Por supuesto, matizó que esto difiere considerablemente de cualquier tentación simplista de simplemente enterrarse en distracciones y trabajo. Su consejo no es que uno deba huir de hacer un trabajo interior doloroso, sino más bien que el trabajo interior a veces depende mucho de las relaciones exteriores. A veces, sólo una comunidad puede estabilizar la cordura.
Como corolario de esto, ofrezco este ejemplo: Llevo más de 40 años enseñando teología en varias universidades. Son muchos los estudiantes emocionalmente inestables, cargados de todo tipo de dolores e inestabilidades interiores, que llegan a estas universidades, frecuentan las aulas, la cafetería, la capilla y las áreas sociales, y poco a poco se vuelven más estables y fuertes emocionalmente. Y esa fortaleza y estabilidad no provienen tanto de los cursos de teología como del ritmo y la salud de la vida comunitaria. Estos estudiantes mejoran no tanto por lo que aprenden en las aulas como por su participación en la vida fuera de ellas. La terapia de una vida pública les ayuda a curarse.

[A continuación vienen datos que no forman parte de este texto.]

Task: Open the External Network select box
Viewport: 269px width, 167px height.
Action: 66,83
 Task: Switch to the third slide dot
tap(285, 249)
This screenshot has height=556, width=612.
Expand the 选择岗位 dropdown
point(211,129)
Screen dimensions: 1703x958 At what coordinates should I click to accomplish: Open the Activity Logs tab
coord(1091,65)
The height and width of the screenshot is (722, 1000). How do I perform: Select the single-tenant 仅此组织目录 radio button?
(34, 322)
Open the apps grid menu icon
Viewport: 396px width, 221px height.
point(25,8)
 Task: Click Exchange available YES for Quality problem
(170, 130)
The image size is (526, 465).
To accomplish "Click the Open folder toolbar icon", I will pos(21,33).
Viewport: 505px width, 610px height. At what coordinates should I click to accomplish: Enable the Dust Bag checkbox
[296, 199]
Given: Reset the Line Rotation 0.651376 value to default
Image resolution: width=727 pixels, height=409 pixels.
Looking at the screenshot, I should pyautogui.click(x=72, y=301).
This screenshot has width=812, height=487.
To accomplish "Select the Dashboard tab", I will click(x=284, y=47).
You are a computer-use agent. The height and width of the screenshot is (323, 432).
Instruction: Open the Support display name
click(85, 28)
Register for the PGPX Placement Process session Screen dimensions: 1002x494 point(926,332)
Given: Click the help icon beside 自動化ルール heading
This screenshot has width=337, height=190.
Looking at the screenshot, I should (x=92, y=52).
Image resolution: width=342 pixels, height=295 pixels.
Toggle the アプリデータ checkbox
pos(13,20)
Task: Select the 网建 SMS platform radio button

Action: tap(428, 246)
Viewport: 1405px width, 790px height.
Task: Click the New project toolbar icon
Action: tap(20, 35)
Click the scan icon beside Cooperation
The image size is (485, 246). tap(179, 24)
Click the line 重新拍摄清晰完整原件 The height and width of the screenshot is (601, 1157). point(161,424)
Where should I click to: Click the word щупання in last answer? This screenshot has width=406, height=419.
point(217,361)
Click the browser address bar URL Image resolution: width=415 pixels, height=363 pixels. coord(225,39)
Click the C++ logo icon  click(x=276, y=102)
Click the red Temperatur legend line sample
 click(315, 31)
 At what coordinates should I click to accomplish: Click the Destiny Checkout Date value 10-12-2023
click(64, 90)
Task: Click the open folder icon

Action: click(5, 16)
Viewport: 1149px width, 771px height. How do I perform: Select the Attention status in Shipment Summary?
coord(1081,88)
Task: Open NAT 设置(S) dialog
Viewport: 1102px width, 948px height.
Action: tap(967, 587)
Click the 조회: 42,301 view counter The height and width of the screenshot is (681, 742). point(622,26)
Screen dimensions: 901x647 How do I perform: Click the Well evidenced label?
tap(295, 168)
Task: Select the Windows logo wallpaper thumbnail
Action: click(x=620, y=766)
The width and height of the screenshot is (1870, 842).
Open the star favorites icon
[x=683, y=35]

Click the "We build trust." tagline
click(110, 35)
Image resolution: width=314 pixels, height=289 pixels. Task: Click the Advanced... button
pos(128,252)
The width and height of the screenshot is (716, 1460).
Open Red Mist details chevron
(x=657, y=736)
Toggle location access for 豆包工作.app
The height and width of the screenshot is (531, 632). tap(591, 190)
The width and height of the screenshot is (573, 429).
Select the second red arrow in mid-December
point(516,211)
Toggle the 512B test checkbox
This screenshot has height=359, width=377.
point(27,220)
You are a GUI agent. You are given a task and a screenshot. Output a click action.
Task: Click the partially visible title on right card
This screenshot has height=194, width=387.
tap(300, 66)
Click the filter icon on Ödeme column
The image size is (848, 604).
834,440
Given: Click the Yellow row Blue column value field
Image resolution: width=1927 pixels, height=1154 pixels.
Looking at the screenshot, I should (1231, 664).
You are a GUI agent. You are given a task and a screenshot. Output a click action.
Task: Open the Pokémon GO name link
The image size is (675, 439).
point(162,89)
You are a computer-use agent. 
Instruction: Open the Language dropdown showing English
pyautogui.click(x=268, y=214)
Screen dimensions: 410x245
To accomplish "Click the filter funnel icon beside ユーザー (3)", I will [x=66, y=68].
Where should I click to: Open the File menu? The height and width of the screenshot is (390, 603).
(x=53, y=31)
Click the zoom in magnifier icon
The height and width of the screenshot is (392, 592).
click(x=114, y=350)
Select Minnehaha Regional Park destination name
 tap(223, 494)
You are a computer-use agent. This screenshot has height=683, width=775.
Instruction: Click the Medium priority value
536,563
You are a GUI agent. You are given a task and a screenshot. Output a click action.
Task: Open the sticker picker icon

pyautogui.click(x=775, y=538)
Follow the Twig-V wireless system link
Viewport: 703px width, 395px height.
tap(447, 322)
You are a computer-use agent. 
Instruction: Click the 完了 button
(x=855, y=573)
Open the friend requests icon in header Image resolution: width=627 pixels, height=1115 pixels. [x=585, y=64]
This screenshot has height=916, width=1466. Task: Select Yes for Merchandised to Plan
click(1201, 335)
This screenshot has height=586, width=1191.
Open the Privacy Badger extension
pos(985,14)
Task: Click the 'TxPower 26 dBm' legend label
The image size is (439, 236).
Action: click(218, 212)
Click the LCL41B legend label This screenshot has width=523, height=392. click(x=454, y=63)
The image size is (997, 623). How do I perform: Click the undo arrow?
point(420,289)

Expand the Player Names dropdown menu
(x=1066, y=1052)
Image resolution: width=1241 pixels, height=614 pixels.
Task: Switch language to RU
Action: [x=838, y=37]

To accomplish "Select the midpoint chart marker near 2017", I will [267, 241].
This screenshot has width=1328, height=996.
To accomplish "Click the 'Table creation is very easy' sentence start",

Además, para nosotros como cristianos, la terapia de la vida pública también significa la terapia de una vida eclesial. Nos volvemos emocionalmente más sanos, más estables, menos obsesionados, menos esclavos de nuestra propia inquietud, y más capaces de convertirnos en lo que queremos ser participando sanamente en la vida pública de la Iglesia.
Los monjes, con su ritmo monástico, han comprendido esto desde hace mucho tiempo y tienen secretos que vale la pena conocer: El programa, el ritmo, la participación pública, la exigencia de presentarse y la disciplina de la campana monástica han mantenido cuerdos a muchos hombres y mujeres, y además relativamente felices.
La Eucaristía regular, la oración regular con los demás, las reuniones regulares con otros para compartir la fe, y los deberes y responsabilidades regulares dentro del ministerio no sólo nutren profundamente nuestra vida espiritual, sino que también nos ayudan a mantenernos cuerdos y firmes.
Robert Lax, que influyó mucho en Thomas Merton, sugiere que nuestra tarea en la vida no consiste tanto en encontrar un camino en el bosque como en hallar un ritmo por el que caminar. La vida pública puede ayudarnos a encontrar ese ritmo.